Exercise description: An exact transcription of the listing, without its images, is what the answer must contain.

· · · · ·

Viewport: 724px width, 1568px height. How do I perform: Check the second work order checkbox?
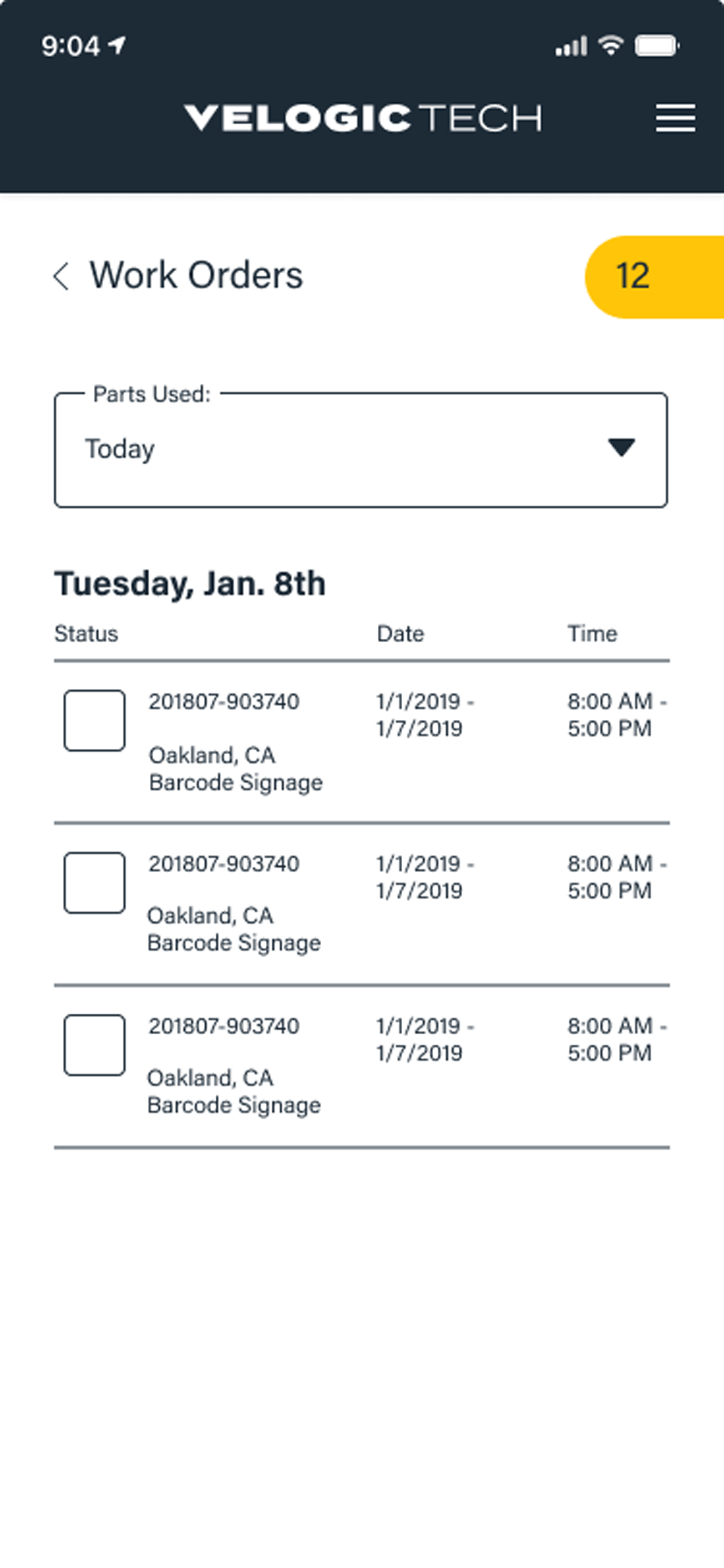[x=95, y=883]
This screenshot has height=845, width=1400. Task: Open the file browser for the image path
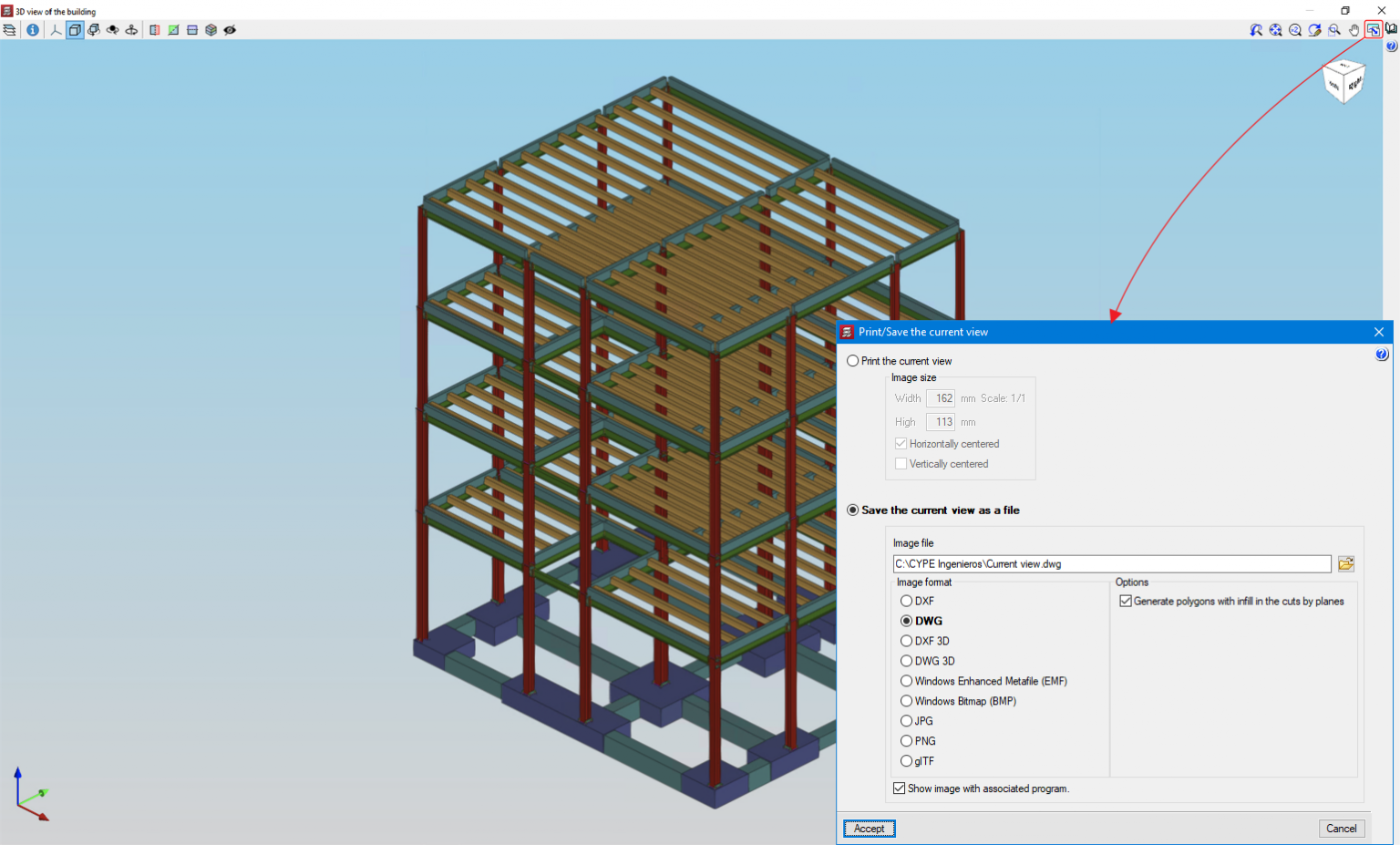point(1346,563)
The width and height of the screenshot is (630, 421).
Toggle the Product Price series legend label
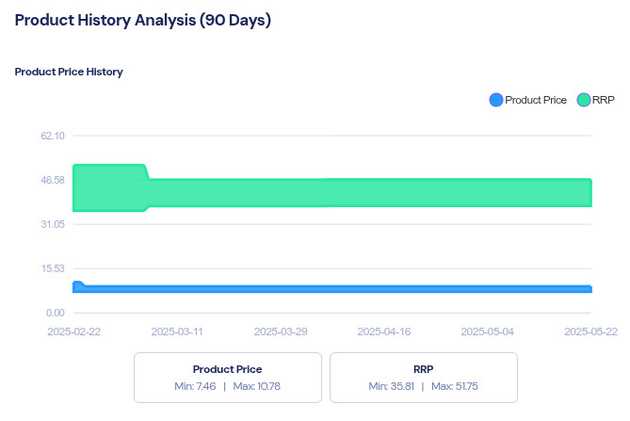(x=536, y=100)
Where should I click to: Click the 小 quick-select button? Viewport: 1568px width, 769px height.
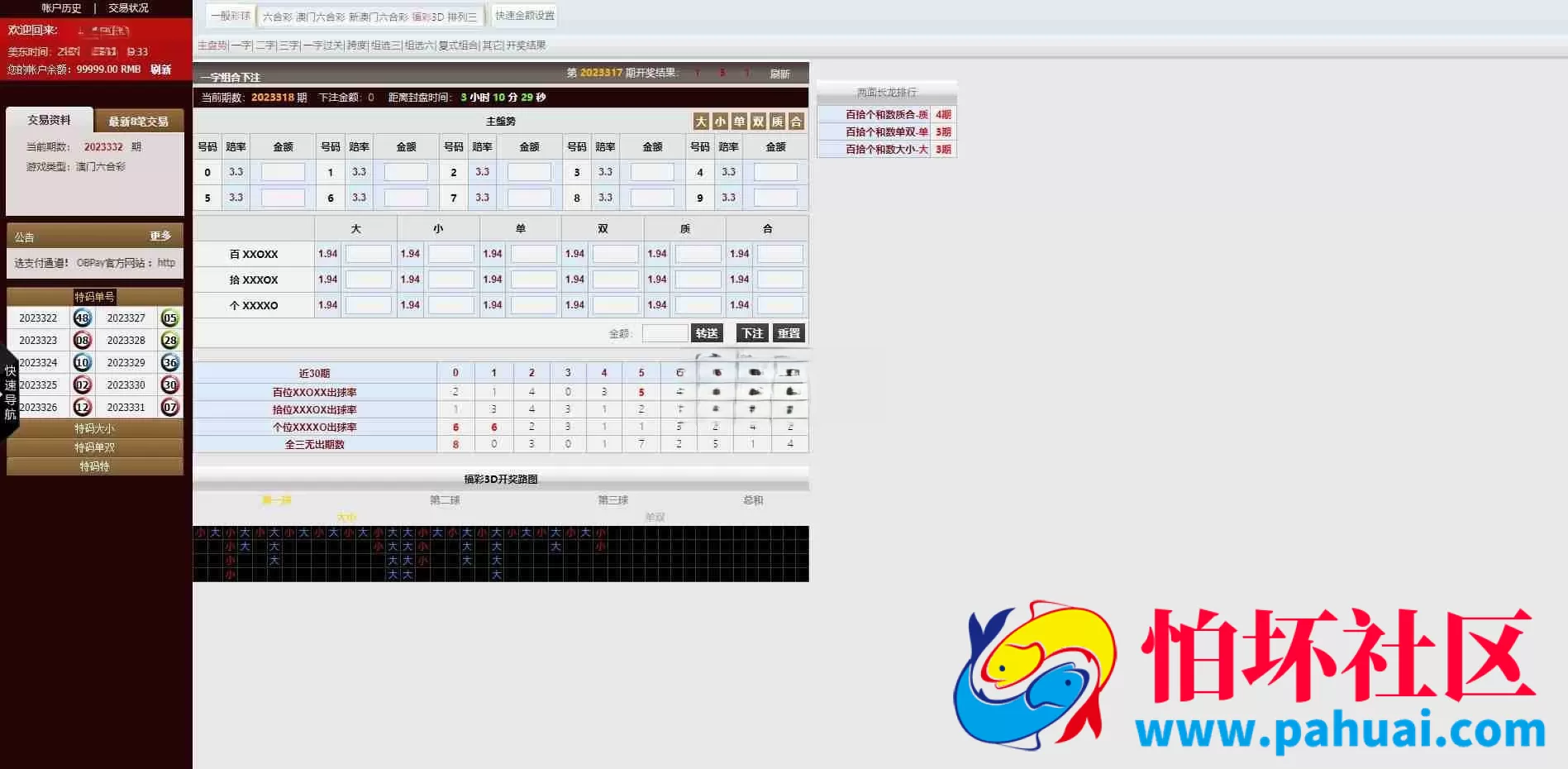[x=720, y=122]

· · · · ·

Written answer:
Viewport: 724px width, 1568px height. How do I perform: Check the second work order checkbox?
[x=95, y=883]
This screenshot has height=845, width=1400. Task: Open the file browser for the image path
point(1346,563)
The width and height of the screenshot is (630, 421).
Toggle the Product Price series legend label
(x=536, y=100)
Where should I click to: Click the 小 quick-select button? Viewport: 1568px width, 769px height.
[x=720, y=122]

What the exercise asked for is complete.